[Given data]:
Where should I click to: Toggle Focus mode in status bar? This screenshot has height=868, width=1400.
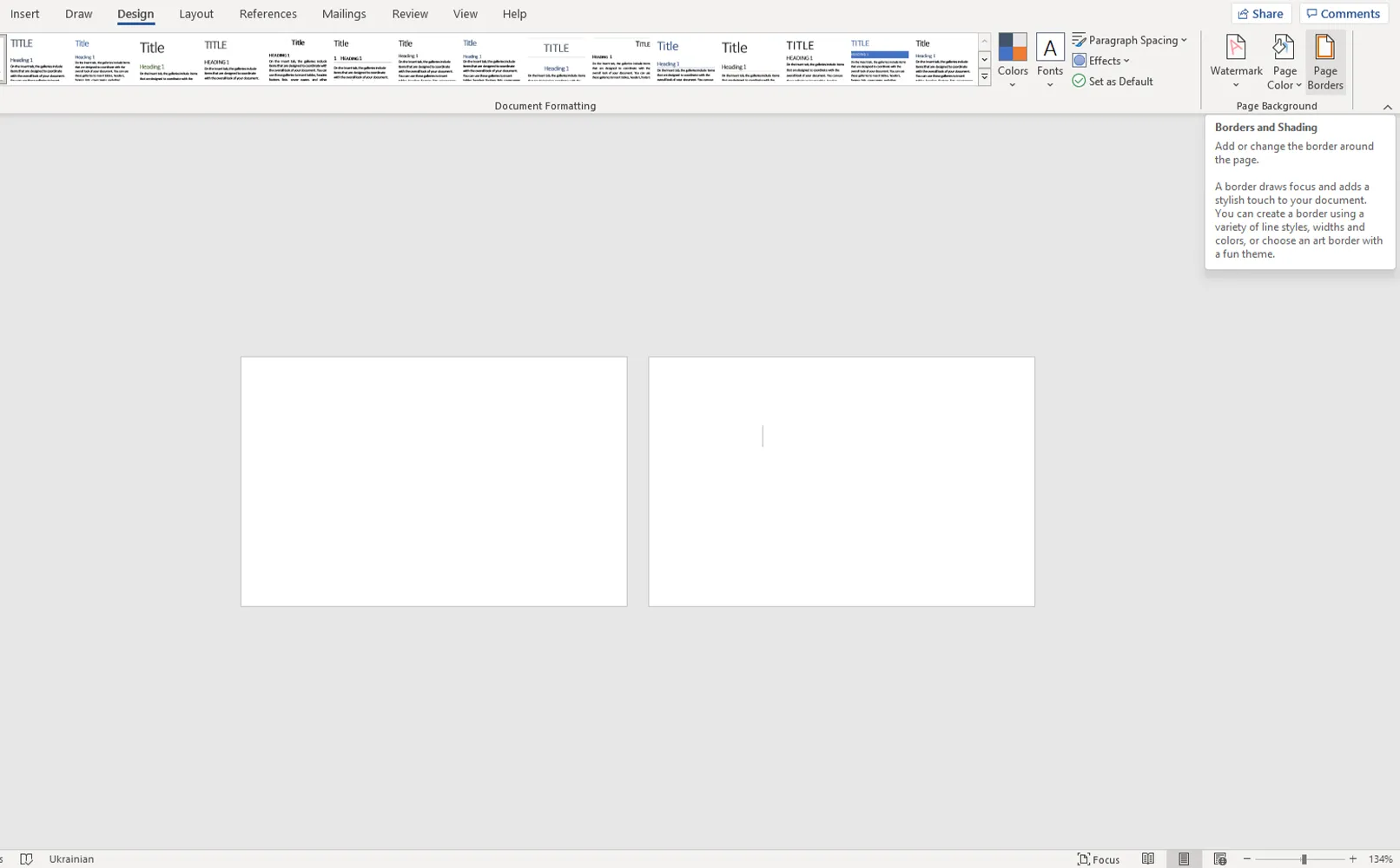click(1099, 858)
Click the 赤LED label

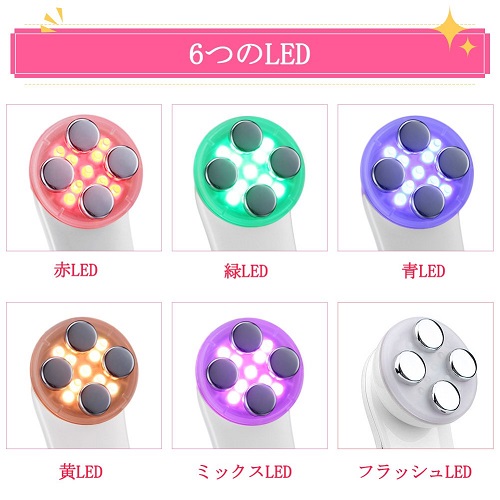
...
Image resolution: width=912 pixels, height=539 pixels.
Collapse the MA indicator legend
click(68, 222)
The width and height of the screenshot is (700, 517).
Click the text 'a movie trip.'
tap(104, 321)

[Work instruction]: Leaving each picture behind, please give again exactly the lines above from the one with "Where should I" through the one with "Click the 赤LED label", both included, and no others.

[Reply to the exercise]:
Where should I click to: Toggle Focus mode in status bar? This screenshot has height=868, width=1400.
click(1099, 858)
Click the 赤LED label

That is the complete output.